We proposed that there could be a limitation in the precursor pool for the t-resveratrol biosynthesis in the V. amurensis cells cultivated in vitro. Therefore, we applied feeding the used grape cell lines with CA, which is a low-price available precursor of stilbenes and isoflavonoids. Overexpression of the VaSTS2 and VaSTS7 genes in callus cell cultures of V. amurensis combined with cultivation in the presence of high CA concentrations have led to increased stilbene levels reaching 1.1–1.2 mg g−1 dry wt of the calli. The stilbene accumulation levels were close to the most promising results that were obtained after STS gene transfers in the genome of whole plants (Schwekendiek et al. 2007).

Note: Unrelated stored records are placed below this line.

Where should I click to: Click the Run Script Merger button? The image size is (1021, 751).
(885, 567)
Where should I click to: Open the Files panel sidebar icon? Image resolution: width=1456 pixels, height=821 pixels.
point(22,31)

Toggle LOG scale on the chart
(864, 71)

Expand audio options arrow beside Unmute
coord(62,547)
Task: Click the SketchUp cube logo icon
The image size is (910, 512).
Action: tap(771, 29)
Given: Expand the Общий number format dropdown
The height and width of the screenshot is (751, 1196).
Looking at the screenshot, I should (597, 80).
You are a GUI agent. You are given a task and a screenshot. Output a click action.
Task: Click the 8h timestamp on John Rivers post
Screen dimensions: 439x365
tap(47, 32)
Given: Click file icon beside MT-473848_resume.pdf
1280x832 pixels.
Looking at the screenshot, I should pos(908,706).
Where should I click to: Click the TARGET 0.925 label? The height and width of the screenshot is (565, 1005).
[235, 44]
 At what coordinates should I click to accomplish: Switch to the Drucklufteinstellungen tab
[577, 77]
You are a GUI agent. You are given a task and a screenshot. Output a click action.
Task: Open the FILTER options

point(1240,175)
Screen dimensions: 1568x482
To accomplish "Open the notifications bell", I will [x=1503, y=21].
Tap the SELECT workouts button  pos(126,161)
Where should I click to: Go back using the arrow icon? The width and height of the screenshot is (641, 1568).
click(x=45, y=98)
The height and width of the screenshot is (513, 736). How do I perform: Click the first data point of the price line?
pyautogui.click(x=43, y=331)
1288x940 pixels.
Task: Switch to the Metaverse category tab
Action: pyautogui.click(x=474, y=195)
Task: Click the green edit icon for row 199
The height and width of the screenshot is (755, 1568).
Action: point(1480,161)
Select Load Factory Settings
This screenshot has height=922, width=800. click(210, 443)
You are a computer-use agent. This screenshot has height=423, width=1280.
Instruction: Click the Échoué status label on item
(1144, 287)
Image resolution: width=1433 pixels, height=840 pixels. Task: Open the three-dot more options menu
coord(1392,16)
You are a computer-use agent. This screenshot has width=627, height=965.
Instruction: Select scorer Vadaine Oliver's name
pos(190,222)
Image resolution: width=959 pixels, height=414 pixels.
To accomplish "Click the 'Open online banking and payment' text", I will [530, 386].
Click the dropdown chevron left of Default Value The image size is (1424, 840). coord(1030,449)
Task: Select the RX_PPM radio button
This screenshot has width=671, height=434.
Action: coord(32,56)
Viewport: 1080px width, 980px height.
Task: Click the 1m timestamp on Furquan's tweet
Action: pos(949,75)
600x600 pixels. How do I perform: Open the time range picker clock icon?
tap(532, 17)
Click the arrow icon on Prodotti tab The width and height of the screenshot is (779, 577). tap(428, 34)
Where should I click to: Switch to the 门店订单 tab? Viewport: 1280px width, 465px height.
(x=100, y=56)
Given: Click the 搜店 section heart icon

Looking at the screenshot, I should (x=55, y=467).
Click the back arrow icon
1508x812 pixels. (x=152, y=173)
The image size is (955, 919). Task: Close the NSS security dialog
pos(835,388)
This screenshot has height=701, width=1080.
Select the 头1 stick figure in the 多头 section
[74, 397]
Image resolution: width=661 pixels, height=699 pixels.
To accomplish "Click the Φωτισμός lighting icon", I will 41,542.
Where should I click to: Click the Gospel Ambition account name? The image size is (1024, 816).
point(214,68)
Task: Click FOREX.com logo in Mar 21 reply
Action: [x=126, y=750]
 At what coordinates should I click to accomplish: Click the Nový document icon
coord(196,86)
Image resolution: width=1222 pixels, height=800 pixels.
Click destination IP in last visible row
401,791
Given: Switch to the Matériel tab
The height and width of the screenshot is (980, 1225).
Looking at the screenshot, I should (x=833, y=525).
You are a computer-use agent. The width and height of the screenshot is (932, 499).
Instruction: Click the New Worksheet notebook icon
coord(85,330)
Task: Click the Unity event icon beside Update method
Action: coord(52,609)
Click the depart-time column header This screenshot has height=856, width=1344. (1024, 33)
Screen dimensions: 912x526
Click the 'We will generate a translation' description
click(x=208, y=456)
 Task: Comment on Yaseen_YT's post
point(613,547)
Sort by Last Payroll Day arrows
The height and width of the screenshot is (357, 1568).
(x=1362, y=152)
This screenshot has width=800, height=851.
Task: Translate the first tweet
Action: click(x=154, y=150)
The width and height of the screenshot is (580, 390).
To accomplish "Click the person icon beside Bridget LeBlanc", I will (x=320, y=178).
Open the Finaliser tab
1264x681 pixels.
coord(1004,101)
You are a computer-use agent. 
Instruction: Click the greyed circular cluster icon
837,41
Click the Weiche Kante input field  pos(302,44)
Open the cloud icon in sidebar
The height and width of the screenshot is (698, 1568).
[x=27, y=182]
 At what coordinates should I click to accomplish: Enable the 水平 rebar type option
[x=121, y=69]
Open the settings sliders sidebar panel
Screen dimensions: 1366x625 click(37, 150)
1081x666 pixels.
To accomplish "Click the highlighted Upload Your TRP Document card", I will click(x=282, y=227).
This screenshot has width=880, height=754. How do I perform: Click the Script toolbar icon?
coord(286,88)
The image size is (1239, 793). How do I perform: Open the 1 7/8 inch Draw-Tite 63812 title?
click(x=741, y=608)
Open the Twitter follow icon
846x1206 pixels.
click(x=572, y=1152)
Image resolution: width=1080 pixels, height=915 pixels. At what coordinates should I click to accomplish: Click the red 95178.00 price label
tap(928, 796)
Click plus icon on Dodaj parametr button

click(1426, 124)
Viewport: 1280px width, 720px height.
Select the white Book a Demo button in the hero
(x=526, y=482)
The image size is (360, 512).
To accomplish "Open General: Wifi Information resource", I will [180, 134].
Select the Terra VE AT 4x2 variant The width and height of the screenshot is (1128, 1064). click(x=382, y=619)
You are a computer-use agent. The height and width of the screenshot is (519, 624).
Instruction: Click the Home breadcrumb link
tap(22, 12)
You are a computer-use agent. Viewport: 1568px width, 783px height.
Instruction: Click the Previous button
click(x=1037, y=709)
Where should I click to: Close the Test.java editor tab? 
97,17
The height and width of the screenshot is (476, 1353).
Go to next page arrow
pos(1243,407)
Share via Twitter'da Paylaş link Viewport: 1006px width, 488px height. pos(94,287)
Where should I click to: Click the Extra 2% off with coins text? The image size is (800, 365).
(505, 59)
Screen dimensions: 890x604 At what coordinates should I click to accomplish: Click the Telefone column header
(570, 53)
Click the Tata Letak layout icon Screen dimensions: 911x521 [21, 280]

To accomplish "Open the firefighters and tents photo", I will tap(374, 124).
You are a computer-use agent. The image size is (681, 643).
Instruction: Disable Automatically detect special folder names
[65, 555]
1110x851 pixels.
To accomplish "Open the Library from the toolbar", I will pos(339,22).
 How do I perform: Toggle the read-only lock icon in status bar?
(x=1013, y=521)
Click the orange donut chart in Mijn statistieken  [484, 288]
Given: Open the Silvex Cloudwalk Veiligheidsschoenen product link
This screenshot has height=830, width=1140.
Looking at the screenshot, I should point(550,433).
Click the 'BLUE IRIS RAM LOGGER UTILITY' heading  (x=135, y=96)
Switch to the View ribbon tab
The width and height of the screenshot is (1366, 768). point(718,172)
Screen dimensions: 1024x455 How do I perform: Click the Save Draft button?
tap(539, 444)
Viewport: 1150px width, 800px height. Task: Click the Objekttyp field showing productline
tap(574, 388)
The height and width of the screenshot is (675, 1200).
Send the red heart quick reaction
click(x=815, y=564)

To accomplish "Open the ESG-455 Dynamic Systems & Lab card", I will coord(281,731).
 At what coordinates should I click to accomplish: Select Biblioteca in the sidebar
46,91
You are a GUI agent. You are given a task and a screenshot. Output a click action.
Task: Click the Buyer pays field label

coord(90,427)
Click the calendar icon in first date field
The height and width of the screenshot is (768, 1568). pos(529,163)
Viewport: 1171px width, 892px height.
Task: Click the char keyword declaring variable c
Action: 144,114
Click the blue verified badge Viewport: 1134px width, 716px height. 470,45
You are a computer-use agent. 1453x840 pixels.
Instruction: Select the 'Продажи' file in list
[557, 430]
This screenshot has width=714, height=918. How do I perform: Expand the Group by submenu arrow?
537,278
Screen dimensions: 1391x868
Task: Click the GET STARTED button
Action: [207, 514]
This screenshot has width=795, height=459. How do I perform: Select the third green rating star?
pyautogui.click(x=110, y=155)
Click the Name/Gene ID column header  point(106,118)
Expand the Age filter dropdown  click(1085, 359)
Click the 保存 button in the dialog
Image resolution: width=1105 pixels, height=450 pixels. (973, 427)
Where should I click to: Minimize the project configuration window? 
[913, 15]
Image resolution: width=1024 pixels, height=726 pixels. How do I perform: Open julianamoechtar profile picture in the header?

T-resveratrol and t-resveratrol diglucoside contents were increased in the VaSTS2- and VaSTS7-overexpressing V. amurensis cell lines after CA treatment at a higher degree than in the VaSTS1-overexpressing cells and KA0 control. Notably, a significant amount of the added CA was converted to coumaric acid derivates, probably through activity of 4-coumarate 3-hydroxylases and glucosyltransferases (Rodrigues et al. 2015) or an inefficient activity of 4-coumarate CoA ligase, which is known to catalyze the formation of CoA thiol esters of 4-coumarate, substrates for the STS enzymes. It is possible that we did not obtain cell lines producing stilbenes at a higher level than 1.1–1.2 mg g−1 dry wt, because there was a limitation in the stilbene precursor pool and additional enzyme activities in the grape cells preventing effective using of precursors added externally. STSs were proposed to have undergone functional diversification and might possess varying enzymatic activities (Parage et al. 2012; Vannozzi et al. 2012). This hypothesis was partially confirmed by the data obtained in the present work indicating that t-resveratrol and t-resveratrol diglucoside contents were increased in the VaSTS2- and VaSTS7-overexpressing V. amurensis cells at a higher degree compared with that in the VaSTS1-overexpressing cells.

In conclusion, the data obtained indicate that overexpression of VaSTS1, VaSTS2, and VaSTS7 genes had a positive effect on stilbene levels in grapevine cell cultures. The results presented are important for plant biotechnology, since stilbene production in plant cell cultures overexpressing a STS gene has not been studied until now.